— ЗАДАНИЕ К ВЫПОЛНЕНИЮ —
Перепишите приведенные ниже строки, заменив «Continue button» на «Proceed button». Остальной текст не меняйте.

_ _ _ _ _ _ _

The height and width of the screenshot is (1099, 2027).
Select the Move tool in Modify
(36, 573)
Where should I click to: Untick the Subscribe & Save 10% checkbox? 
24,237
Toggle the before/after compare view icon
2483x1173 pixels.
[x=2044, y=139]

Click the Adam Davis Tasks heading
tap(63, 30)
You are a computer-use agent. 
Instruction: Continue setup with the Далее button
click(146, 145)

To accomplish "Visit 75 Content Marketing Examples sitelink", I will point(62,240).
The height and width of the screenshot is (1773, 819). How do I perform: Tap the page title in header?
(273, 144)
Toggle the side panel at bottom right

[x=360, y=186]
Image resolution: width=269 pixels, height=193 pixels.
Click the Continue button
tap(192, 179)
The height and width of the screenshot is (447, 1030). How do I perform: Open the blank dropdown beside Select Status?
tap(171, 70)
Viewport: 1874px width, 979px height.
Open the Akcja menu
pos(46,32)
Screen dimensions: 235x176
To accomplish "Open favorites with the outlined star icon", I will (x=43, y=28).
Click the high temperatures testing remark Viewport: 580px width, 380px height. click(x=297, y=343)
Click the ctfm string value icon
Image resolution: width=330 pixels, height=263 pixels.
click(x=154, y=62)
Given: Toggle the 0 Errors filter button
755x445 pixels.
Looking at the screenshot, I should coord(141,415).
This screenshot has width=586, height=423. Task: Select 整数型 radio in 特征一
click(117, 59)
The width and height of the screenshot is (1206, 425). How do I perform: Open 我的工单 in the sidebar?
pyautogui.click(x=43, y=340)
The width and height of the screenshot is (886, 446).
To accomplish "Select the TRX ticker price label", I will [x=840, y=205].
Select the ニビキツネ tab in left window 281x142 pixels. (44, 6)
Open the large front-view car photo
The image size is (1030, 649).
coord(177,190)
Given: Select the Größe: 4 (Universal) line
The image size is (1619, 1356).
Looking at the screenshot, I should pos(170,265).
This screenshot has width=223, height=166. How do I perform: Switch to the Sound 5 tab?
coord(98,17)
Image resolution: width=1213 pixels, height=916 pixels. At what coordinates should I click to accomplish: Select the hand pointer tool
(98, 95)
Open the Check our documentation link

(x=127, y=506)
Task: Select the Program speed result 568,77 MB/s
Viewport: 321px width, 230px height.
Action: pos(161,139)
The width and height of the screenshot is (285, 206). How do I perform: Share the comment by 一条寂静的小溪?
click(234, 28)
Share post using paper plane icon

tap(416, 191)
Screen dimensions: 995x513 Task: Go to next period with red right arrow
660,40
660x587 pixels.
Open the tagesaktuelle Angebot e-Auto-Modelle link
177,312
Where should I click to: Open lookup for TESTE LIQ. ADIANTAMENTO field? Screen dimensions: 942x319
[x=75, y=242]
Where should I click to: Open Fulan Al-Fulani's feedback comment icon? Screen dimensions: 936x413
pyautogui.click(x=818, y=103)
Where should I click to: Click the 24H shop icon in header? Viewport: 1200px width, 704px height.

_ _ _ _ _ _ _

— РЕШЁННАЯ ЗАДАЧА —
The height and width of the screenshot is (1099, 2027).
Select the Move tool in Modify
(36, 573)
Where should I click to: Untick the Subscribe & Save 10% checkbox? 
24,237
Toggle the before/after compare view icon
2483x1173 pixels.
[x=2044, y=139]

Click the Adam Davis Tasks heading
tap(63, 30)
You are a computer-use agent. 
Instruction: Continue setup with the Далее button
click(146, 145)

To accomplish "Visit 75 Content Marketing Examples sitelink", I will point(62,240).
The height and width of the screenshot is (1773, 819). How do I perform: Tap the page title in header?
(273, 144)
Toggle the side panel at bottom right

[x=360, y=186]
Image resolution: width=269 pixels, height=193 pixels.
Click the Proceed button
tap(192, 179)
The height and width of the screenshot is (447, 1030). How do I perform: Open the blank dropdown beside Select Status?
tap(171, 70)
Viewport: 1874px width, 979px height.
Open the Akcja menu
pos(46,32)
Screen dimensions: 235x176
To accomplish "Open favorites with the outlined star icon", I will (x=43, y=28).
Click the high temperatures testing remark Viewport: 580px width, 380px height. click(x=297, y=343)
Click the ctfm string value icon
Image resolution: width=330 pixels, height=263 pixels.
click(x=154, y=62)
Given: Toggle the 0 Errors filter button
755x445 pixels.
Looking at the screenshot, I should coord(141,415).
This screenshot has width=586, height=423. Task: Select 整数型 radio in 特征一
click(117, 59)
The width and height of the screenshot is (1206, 425). How do I perform: Open 我的工单 in the sidebar?
pyautogui.click(x=43, y=340)
The width and height of the screenshot is (886, 446).
To accomplish "Select the TRX ticker price label", I will [x=840, y=205].
Select the ニビキツネ tab in left window 281x142 pixels. (44, 6)
Open the large front-view car photo
The image size is (1030, 649).
coord(177,190)
Given: Select the Größe: 4 (Universal) line
The image size is (1619, 1356).
Looking at the screenshot, I should pos(170,265).
This screenshot has width=223, height=166. How do I perform: Switch to the Sound 5 tab?
coord(98,17)
Image resolution: width=1213 pixels, height=916 pixels. At what coordinates should I click to accomplish: Select the hand pointer tool
(98, 95)
Open the Check our documentation link

(x=127, y=506)
Task: Select the Program speed result 568,77 MB/s
Viewport: 321px width, 230px height.
Action: pos(161,139)
The width and height of the screenshot is (285, 206). How do I perform: Share the comment by 一条寂静的小溪?
click(234, 28)
Share post using paper plane icon

tap(416, 191)
Screen dimensions: 995x513 Task: Go to next period with red right arrow
660,40
660x587 pixels.
Open the tagesaktuelle Angebot e-Auto-Modelle link
177,312
Where should I click to: Open lookup for TESTE LIQ. ADIANTAMENTO field? Screen dimensions: 942x319
[x=75, y=242]
Where should I click to: Open Fulan Al-Fulani's feedback comment icon? Screen dimensions: 936x413
pyautogui.click(x=818, y=103)
Where should I click to: Click the 24H shop icon in header? Viewport: 1200px width, 704px height.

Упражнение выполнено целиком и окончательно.